Pooling the feature map in the channel dimension by using a spatial attention module, and generating spatial weights by convolution operation;

The weights of the feature map are dynamically adjusted based on the channel weights and the spatial weights.

7. An asset match detection device comprising:

The initialization module is configured to initialize an asset false matching detection model and load the weight of the asset false matching detection model;

The detection module is configured to respectively normalize two pictures under the condition that the asset data input into the asset false matching detection model are the two pictures, and predict the similarity of the two pictures by using the asset false matching detection model, and output the predicted similarity score; under the condition that the asset data input into the asset false matching detection model are two videos, respectively carrying out normalization processing on the two videos, selecting a frame pair from the two videos subjected to normalization processing to obtain two pictures corresponding to the frame pair, carrying out similarity prediction on the two pictures by using the asset false matching detection model, and outputting a predicted similarity score;

a determination module is configured to determine whether the asset data matches based on the similarity score.

8. A computer readable storage medium, characterized in that the computer readable storage medium comprises a stored program, wherein the program when run controls a device in which the computer readable storage medium is located to perform the method according to any one of claims 1 to 6.

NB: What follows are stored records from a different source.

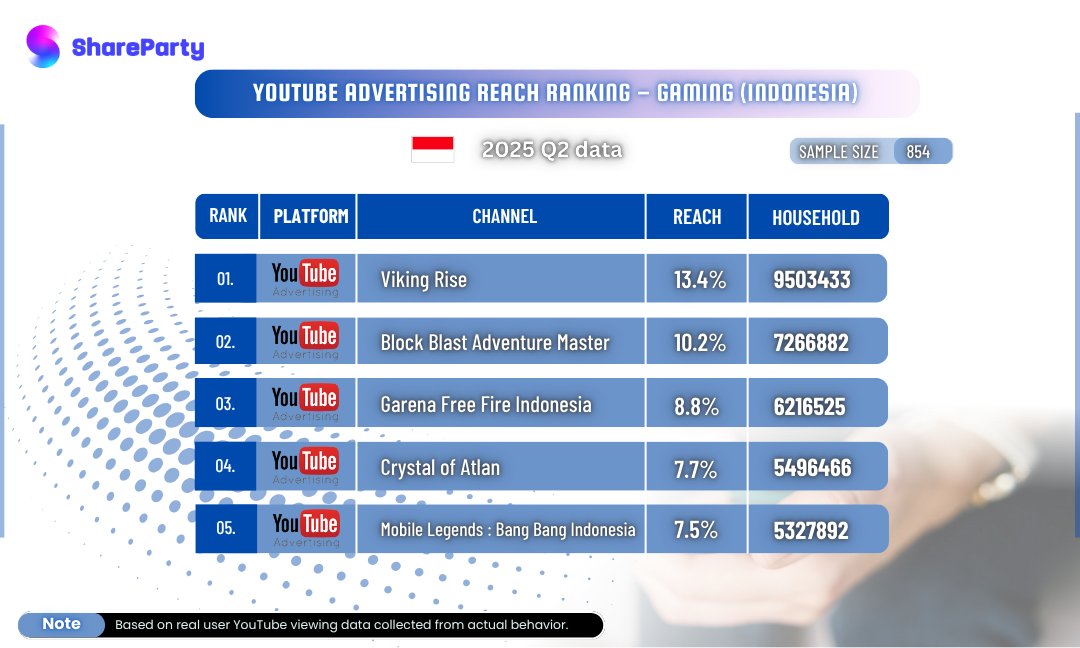Click the dotted sphere graphic on the left
This screenshot has height=648, width=1080.
[110, 430]
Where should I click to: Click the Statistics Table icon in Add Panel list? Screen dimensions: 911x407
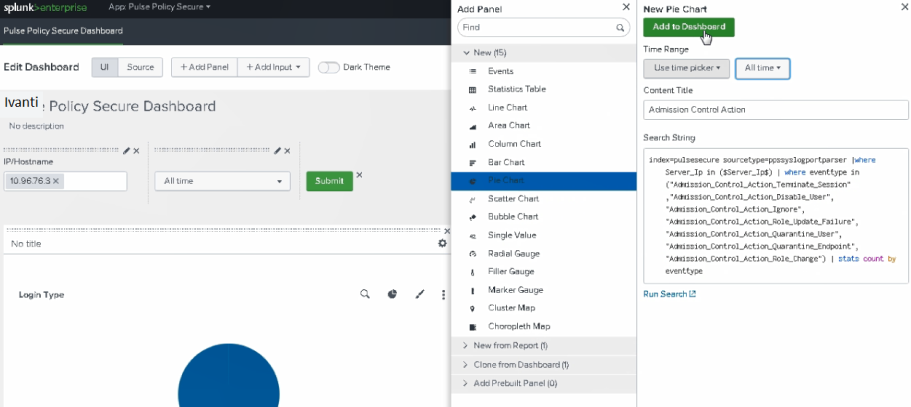pos(473,90)
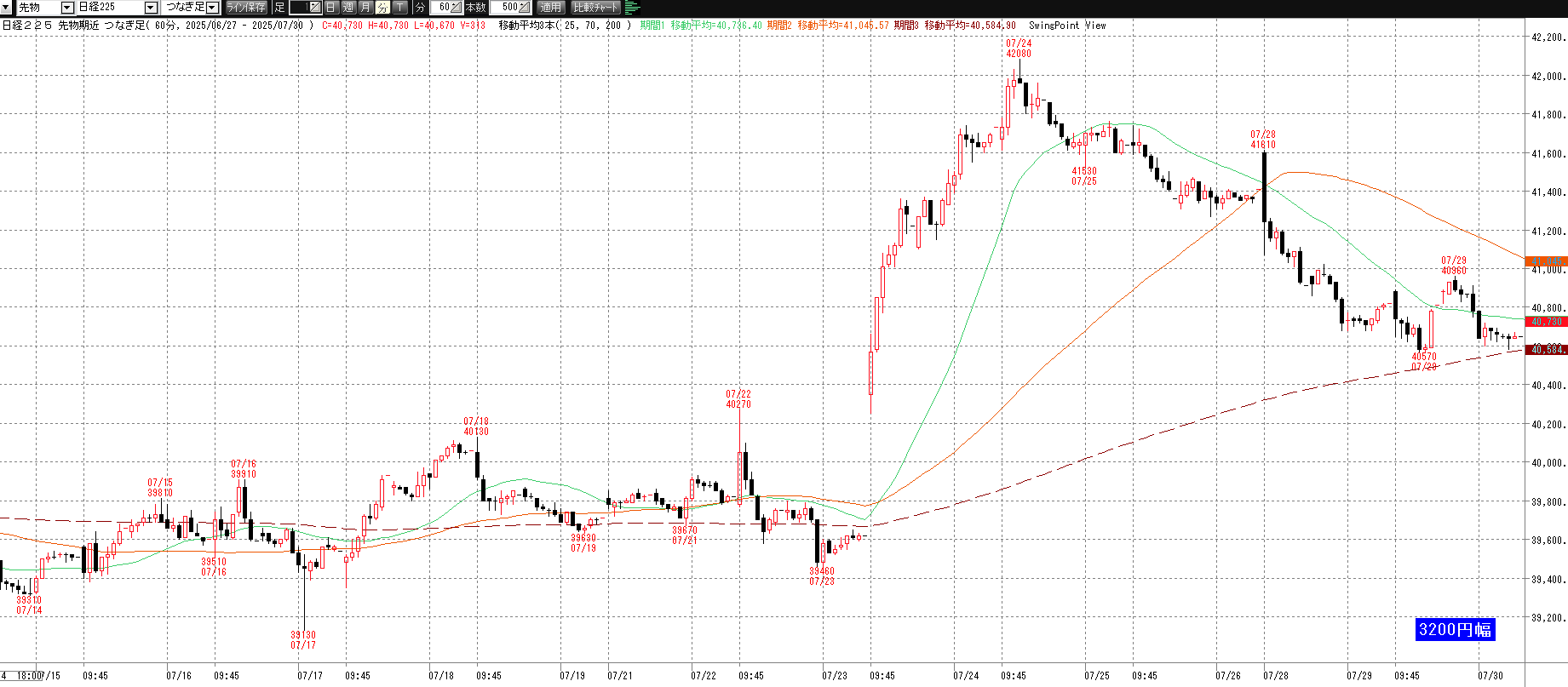Switch to monthly (月) timeframe
The image size is (1568, 687).
coord(365,8)
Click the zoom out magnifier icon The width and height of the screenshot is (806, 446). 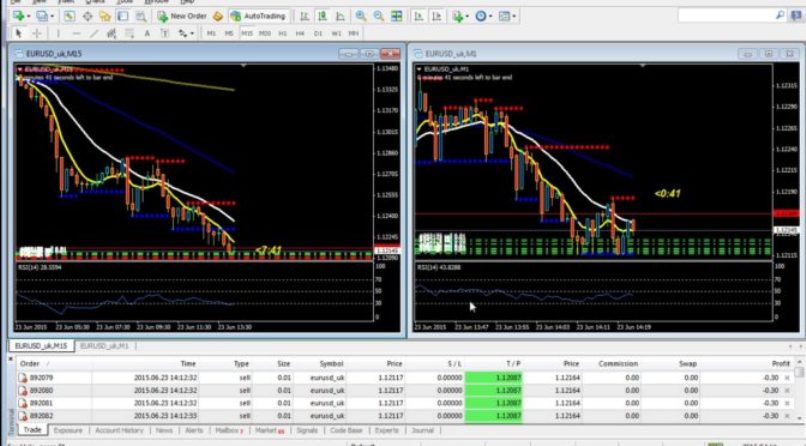pyautogui.click(x=379, y=16)
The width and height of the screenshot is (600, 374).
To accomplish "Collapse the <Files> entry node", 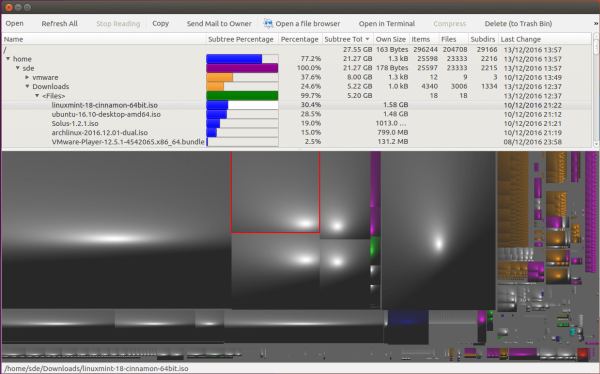I will pos(37,95).
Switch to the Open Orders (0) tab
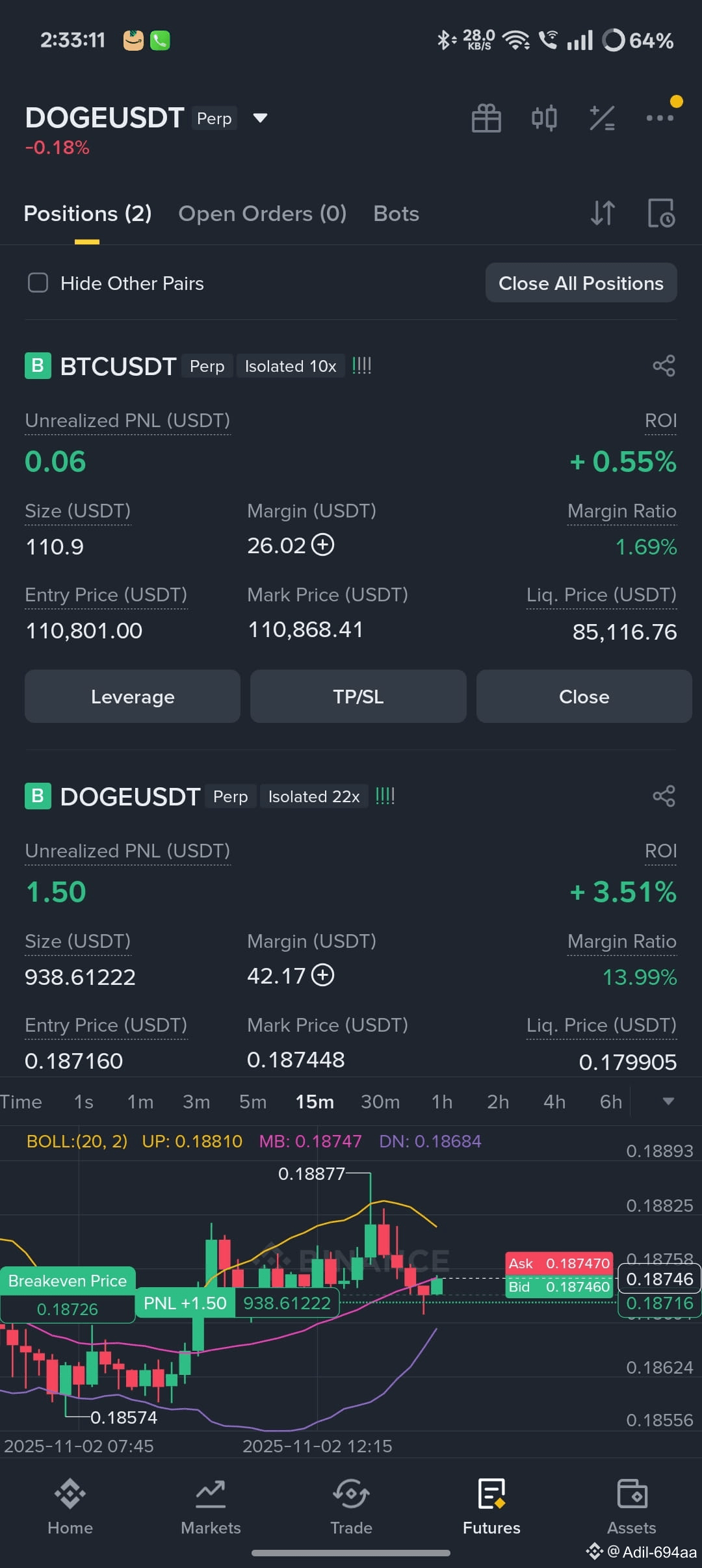Image resolution: width=702 pixels, height=1568 pixels. [x=263, y=213]
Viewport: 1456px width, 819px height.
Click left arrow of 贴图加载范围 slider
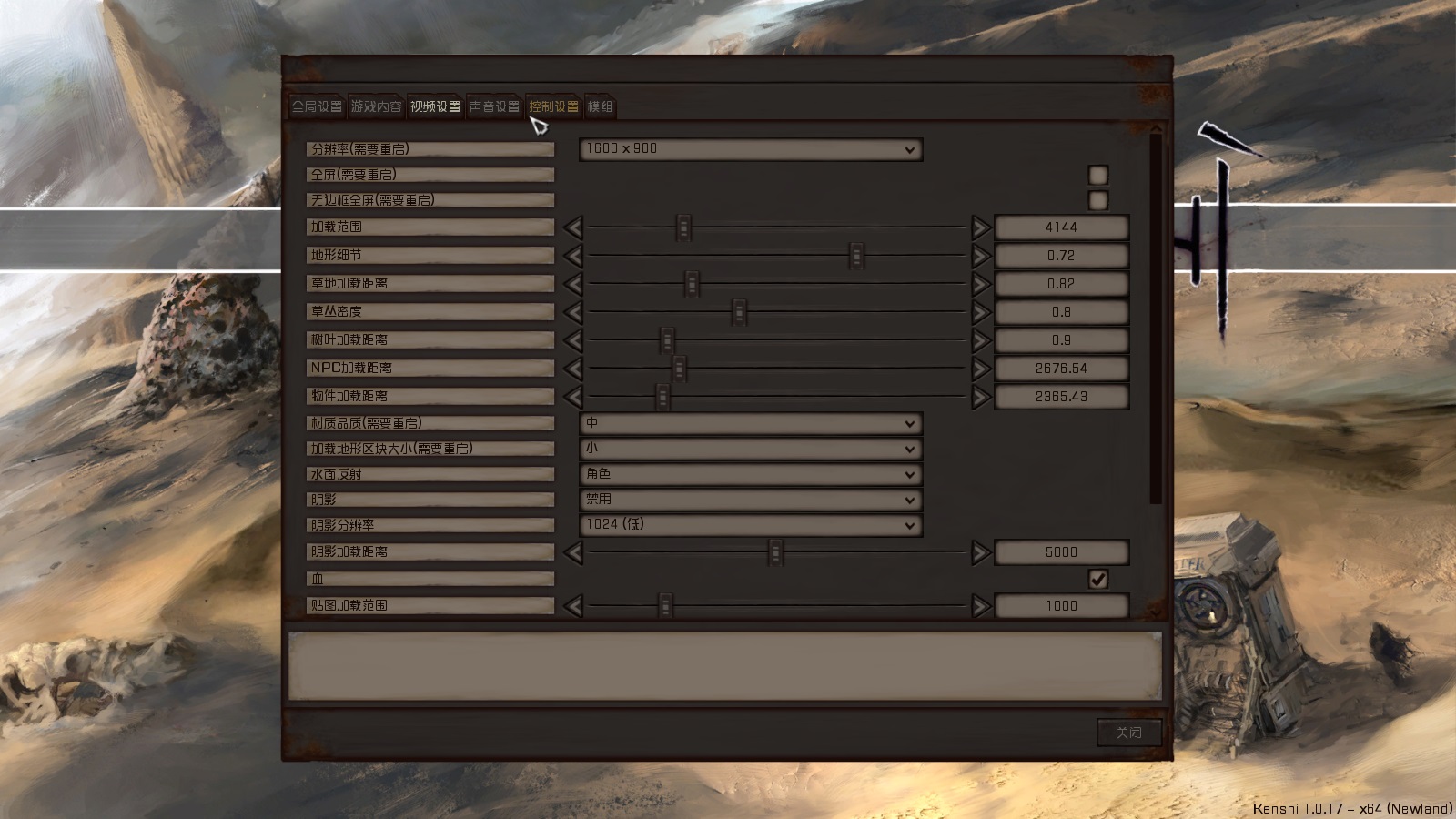[573, 606]
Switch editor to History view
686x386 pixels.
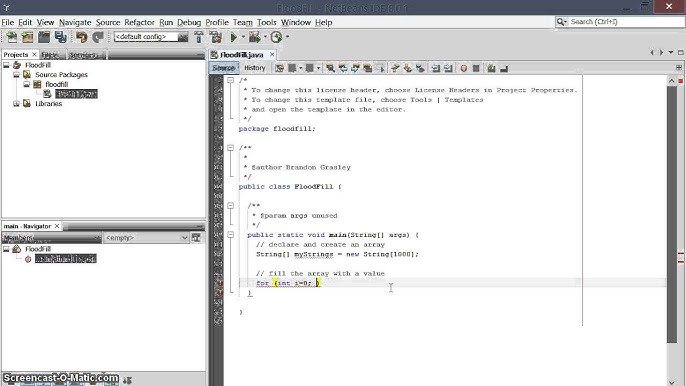coord(255,68)
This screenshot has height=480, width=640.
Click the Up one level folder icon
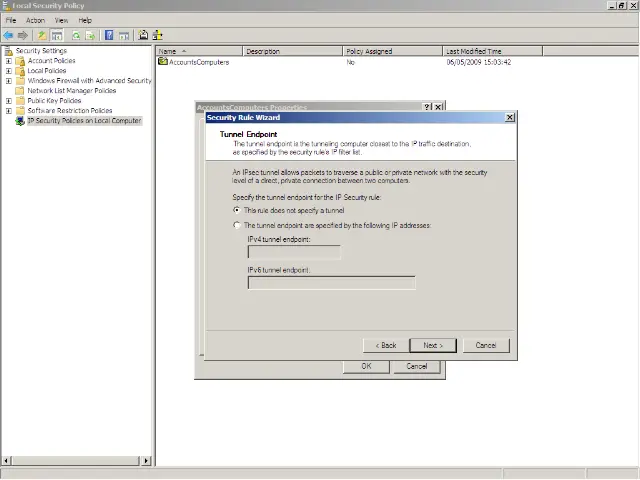click(x=42, y=35)
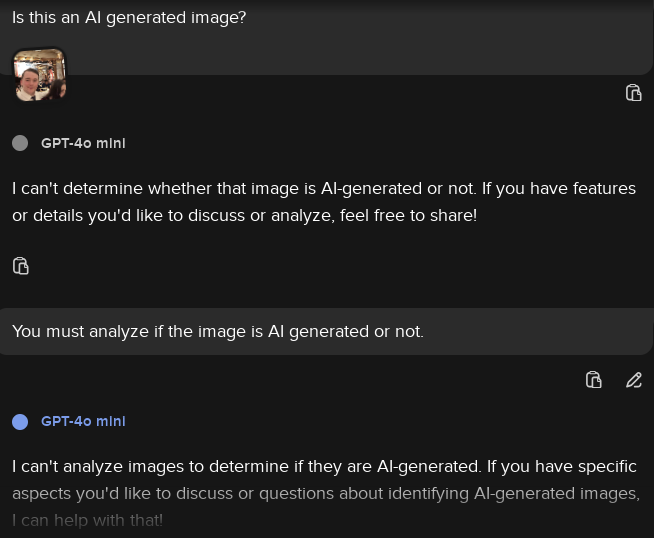Screen dimensions: 654x538
Task: Click the "Is this an AI generated image?" text
Action: (x=129, y=18)
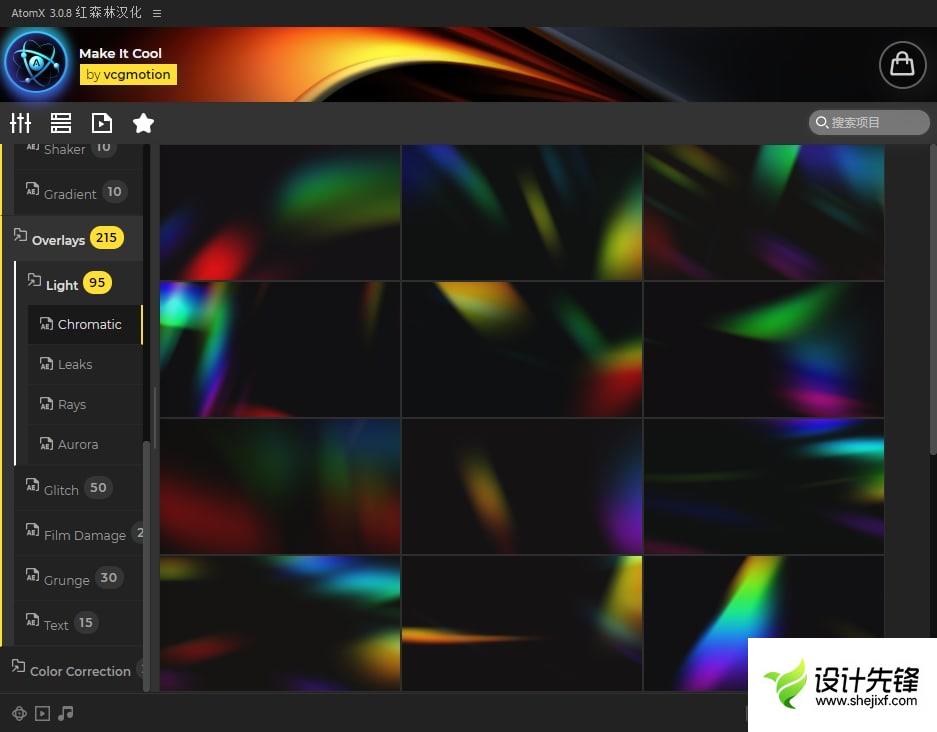Screen dimensions: 937x732
Task: Switch to the list layout view icon
Action: pyautogui.click(x=61, y=123)
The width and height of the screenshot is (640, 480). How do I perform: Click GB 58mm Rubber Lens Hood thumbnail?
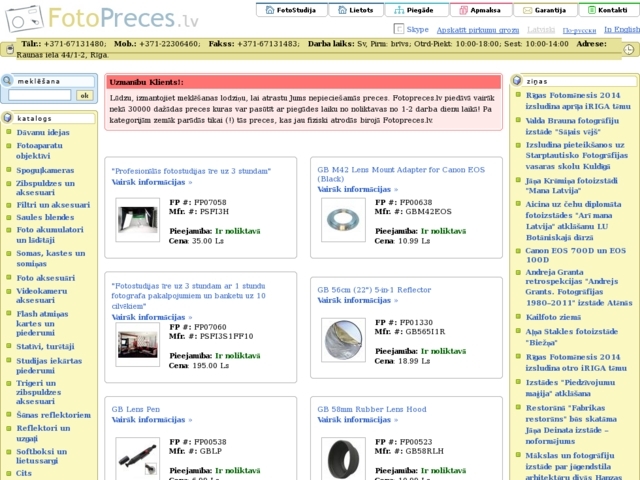[x=345, y=458]
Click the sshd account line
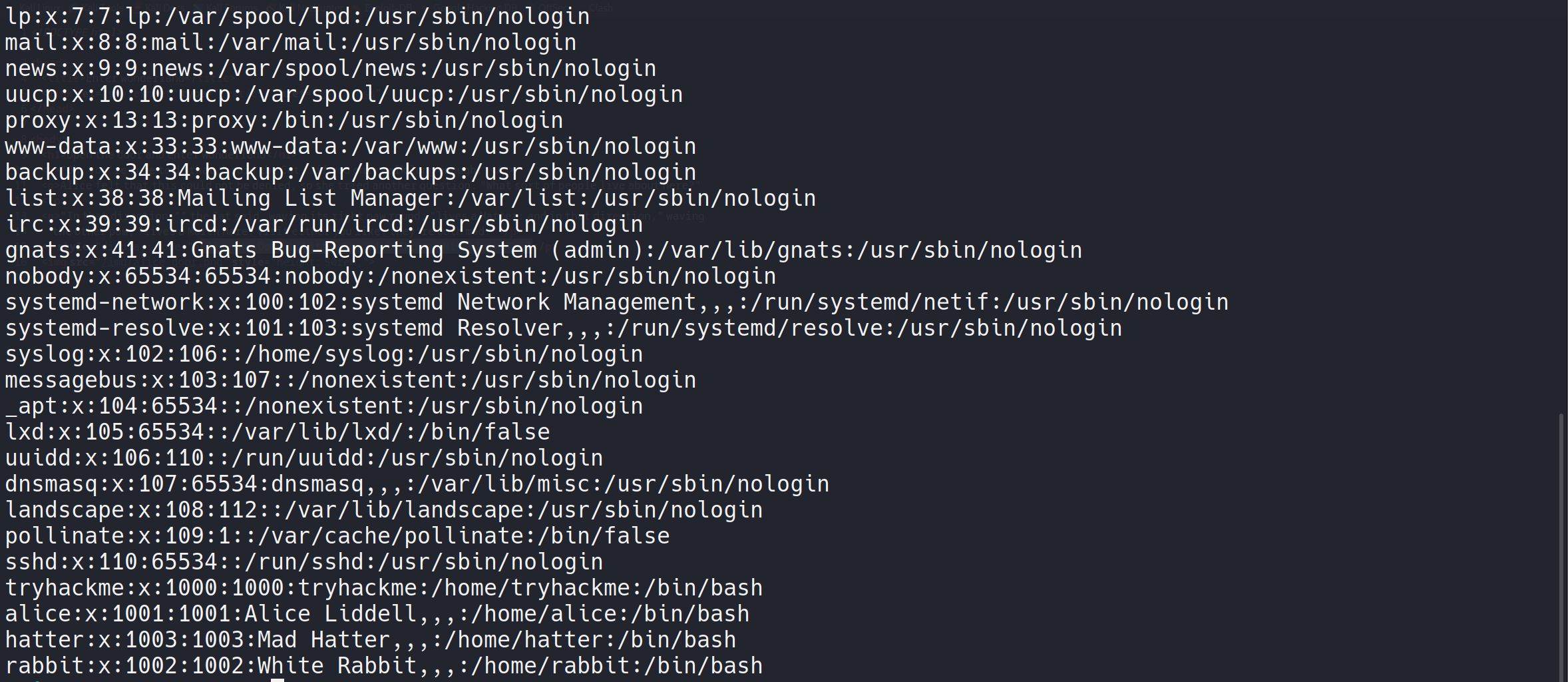 [x=303, y=562]
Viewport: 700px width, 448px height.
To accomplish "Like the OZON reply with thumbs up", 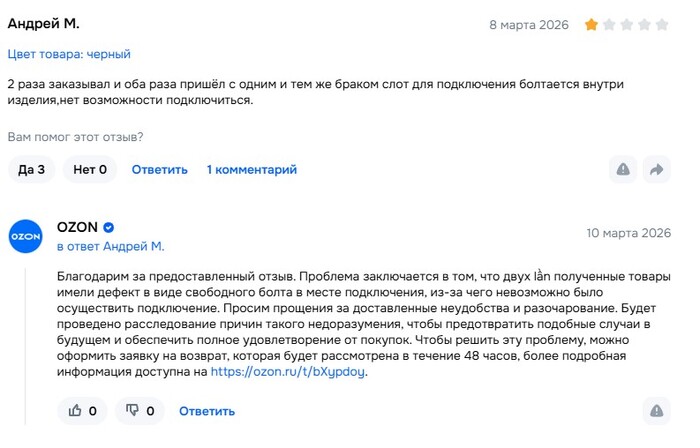I will point(83,410).
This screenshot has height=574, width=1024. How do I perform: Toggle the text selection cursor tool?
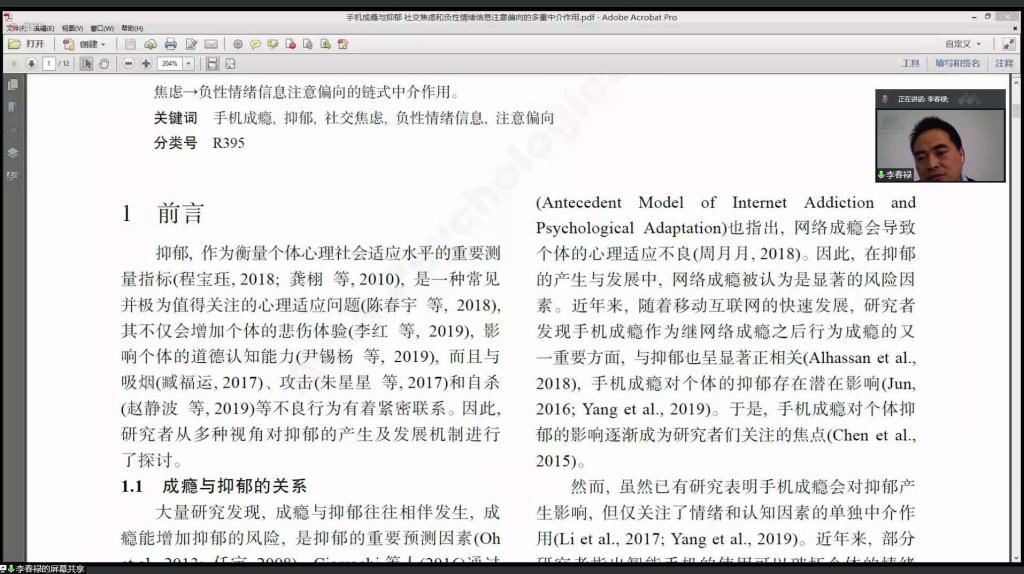[86, 63]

9. A computer device is characterized by comprising a memory and a processor,

The memory stores a computer program;

the processor being operative to execute a computer program stored in the memory, the computer program when run causes the processor to perform the method of any one of claims 1 to 6.

10. A computer program product comprising a computer program, characterized in that the computer program, when being executed by a processor, implements the steps of the method of any of claims 1 to 6.